>>>
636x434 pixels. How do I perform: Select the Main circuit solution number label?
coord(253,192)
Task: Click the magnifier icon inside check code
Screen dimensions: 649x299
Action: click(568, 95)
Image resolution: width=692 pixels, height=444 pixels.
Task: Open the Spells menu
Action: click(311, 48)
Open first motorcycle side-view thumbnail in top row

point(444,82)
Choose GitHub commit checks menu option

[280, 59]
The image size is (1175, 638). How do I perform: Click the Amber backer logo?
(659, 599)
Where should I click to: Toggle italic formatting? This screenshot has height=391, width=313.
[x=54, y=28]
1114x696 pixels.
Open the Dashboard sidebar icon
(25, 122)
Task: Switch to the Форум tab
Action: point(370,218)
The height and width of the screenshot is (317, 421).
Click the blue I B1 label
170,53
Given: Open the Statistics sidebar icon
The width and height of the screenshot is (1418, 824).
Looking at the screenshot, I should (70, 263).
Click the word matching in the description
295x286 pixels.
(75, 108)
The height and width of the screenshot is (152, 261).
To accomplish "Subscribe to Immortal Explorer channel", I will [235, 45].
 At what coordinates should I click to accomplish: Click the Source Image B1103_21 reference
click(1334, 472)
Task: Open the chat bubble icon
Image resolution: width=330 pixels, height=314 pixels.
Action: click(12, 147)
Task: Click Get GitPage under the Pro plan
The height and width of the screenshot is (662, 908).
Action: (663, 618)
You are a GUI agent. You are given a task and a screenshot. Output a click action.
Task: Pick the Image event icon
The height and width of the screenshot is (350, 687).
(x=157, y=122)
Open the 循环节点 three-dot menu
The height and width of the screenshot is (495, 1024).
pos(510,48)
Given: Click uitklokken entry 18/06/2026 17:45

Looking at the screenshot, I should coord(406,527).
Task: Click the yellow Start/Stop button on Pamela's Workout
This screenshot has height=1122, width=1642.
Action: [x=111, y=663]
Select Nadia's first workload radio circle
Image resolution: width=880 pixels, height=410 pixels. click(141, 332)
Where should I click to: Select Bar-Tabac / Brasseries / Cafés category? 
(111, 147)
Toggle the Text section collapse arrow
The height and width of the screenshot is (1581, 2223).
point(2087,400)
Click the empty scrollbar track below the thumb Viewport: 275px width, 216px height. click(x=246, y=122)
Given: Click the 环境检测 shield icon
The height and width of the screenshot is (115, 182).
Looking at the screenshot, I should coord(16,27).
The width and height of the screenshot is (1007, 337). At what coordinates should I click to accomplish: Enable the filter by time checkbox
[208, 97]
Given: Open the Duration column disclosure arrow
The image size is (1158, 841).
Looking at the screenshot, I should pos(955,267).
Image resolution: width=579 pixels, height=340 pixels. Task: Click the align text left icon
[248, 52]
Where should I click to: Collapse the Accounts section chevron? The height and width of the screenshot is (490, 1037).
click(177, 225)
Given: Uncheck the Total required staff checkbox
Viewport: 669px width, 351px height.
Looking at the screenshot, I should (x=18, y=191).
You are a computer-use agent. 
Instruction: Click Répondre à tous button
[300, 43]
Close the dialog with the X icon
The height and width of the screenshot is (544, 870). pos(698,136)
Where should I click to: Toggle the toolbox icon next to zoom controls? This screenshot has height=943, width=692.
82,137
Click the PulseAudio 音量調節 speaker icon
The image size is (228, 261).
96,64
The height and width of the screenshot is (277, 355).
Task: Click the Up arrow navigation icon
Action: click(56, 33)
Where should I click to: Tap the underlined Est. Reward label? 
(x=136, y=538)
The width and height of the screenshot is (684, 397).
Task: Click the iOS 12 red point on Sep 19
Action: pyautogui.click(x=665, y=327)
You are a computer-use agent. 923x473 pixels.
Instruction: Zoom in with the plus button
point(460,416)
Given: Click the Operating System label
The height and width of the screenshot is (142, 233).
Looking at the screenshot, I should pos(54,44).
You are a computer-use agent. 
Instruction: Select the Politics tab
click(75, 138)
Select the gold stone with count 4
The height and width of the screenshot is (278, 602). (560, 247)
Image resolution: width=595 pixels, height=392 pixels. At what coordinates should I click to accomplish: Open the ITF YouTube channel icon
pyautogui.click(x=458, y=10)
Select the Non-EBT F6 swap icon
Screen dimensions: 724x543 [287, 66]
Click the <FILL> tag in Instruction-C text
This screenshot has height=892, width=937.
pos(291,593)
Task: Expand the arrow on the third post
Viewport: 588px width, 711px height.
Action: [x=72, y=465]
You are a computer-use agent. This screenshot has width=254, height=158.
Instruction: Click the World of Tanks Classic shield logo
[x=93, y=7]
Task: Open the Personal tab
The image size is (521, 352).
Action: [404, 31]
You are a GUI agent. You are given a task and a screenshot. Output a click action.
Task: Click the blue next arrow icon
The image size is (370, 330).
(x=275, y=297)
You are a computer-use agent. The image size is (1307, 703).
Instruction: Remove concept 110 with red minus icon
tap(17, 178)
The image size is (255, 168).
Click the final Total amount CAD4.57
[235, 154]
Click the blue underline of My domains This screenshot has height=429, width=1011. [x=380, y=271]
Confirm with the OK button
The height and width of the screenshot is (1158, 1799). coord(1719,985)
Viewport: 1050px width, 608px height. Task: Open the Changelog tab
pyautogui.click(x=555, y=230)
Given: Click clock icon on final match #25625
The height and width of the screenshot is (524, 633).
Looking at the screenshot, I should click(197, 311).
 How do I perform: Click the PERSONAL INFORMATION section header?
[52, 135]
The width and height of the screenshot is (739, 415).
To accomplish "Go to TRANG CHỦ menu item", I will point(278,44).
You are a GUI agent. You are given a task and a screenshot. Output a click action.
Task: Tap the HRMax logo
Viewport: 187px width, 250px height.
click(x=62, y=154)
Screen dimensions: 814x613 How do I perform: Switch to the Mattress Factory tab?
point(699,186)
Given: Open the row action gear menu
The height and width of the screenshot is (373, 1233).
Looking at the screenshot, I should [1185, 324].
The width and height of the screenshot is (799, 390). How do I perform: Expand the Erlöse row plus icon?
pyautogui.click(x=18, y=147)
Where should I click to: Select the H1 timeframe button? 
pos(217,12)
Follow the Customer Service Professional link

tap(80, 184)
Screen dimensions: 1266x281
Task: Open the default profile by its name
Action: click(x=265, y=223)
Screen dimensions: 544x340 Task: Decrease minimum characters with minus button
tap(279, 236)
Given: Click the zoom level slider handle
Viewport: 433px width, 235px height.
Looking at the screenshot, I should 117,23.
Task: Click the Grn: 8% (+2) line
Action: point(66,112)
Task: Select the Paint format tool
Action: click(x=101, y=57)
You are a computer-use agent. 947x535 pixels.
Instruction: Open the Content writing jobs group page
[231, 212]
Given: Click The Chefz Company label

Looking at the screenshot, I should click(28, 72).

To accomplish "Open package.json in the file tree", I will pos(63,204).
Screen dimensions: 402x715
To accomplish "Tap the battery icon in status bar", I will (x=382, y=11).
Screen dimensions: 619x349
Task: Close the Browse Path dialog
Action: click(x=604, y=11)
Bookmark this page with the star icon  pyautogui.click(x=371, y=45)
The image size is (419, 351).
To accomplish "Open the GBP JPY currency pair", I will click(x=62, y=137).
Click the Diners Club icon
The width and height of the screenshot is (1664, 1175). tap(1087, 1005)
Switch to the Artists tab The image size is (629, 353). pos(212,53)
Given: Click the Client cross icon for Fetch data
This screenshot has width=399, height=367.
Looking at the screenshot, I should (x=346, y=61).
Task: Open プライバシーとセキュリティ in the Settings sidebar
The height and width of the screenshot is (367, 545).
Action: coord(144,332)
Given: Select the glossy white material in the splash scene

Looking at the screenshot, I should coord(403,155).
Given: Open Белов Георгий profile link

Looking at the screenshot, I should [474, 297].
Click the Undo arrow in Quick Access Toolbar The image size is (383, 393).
<<<
Exercise objective — Please write out, exactly as they appear above, only the lines in the stretch from the line with "You are a computer-use agent. The" through the line with "Click the blue underline".

Written response —
You are a computer-use agent. The image size is (1307, 703).
Instruction: Remove concept 110 with red minus icon
tap(17, 178)
The image size is (255, 168).
Click the final Total amount CAD4.57
[235, 154]
Click the blue underline of My domains This screenshot has height=429, width=1011. [x=380, y=271]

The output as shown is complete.